### Work task
The task calls for the count of lines containing "computer" in these records, given as a number with no other words.

### Dataset entries

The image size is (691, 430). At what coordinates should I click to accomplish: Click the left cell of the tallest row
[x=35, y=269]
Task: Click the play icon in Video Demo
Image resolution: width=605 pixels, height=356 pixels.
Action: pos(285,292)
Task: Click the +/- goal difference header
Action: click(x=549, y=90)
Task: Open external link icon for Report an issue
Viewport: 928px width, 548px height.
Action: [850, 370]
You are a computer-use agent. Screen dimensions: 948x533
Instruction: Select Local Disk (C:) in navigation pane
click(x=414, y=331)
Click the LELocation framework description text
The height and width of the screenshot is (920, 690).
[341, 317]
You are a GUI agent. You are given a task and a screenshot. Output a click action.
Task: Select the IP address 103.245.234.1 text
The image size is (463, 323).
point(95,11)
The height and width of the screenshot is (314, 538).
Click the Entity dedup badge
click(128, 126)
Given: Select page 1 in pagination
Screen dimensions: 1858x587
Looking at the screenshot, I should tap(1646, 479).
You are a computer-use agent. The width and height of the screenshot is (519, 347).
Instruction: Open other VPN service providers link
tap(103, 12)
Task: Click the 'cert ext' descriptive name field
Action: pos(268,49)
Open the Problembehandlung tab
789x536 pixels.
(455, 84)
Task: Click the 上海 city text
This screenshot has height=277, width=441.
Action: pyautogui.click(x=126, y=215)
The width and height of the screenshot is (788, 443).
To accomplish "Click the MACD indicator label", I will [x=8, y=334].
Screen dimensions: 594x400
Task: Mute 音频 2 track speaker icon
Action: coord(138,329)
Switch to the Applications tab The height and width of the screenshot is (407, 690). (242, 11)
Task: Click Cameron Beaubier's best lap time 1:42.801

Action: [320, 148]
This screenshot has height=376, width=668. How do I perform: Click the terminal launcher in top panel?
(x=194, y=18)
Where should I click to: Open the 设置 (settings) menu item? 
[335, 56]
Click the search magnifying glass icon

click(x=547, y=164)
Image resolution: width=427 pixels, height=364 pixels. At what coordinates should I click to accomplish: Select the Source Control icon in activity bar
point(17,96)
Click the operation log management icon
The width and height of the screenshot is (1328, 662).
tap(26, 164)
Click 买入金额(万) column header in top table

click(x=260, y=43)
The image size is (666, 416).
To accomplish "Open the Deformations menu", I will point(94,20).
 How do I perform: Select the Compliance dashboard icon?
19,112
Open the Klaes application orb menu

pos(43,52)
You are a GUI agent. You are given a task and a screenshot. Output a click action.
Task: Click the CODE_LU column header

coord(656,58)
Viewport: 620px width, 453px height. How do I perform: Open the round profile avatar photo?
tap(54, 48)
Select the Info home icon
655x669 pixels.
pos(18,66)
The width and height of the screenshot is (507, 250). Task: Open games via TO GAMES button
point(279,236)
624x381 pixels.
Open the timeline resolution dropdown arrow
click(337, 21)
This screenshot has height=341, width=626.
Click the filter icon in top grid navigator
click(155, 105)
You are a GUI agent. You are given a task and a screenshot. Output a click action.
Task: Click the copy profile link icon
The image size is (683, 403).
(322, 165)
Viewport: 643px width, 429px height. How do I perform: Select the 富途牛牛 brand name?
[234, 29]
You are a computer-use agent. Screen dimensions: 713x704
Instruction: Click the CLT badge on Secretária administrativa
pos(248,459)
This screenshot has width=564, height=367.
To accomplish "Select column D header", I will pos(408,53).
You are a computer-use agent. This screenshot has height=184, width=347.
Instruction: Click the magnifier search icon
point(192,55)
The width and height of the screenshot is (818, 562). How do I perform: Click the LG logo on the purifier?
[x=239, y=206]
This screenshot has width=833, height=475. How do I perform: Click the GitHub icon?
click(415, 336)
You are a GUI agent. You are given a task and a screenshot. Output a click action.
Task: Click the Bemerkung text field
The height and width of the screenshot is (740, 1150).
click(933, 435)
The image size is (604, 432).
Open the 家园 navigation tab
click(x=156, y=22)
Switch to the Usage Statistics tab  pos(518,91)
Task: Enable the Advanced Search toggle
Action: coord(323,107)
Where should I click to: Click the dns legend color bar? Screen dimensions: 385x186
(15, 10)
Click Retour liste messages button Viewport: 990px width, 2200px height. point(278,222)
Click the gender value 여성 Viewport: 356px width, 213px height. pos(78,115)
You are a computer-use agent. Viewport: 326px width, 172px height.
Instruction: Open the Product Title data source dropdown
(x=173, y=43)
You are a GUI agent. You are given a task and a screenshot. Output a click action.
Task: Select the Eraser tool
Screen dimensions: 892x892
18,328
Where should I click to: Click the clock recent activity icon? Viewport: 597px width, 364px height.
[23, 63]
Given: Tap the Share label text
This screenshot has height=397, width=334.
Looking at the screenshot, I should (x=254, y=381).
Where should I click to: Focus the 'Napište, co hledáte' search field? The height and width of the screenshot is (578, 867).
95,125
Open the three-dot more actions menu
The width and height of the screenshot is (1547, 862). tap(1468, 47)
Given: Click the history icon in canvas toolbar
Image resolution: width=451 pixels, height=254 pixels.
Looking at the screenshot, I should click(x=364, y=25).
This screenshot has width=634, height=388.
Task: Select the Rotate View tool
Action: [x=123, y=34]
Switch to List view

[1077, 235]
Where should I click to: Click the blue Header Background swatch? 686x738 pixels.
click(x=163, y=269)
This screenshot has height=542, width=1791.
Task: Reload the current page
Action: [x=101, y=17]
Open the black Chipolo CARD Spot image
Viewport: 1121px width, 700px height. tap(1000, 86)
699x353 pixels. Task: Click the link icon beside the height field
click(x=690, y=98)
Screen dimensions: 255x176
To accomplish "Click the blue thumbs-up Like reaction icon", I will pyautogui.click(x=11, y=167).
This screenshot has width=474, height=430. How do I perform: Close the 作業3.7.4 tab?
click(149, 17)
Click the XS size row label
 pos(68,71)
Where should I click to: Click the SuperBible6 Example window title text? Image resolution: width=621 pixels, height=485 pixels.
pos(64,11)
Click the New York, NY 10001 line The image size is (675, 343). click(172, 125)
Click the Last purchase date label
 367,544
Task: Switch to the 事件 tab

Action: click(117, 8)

### Written solution
5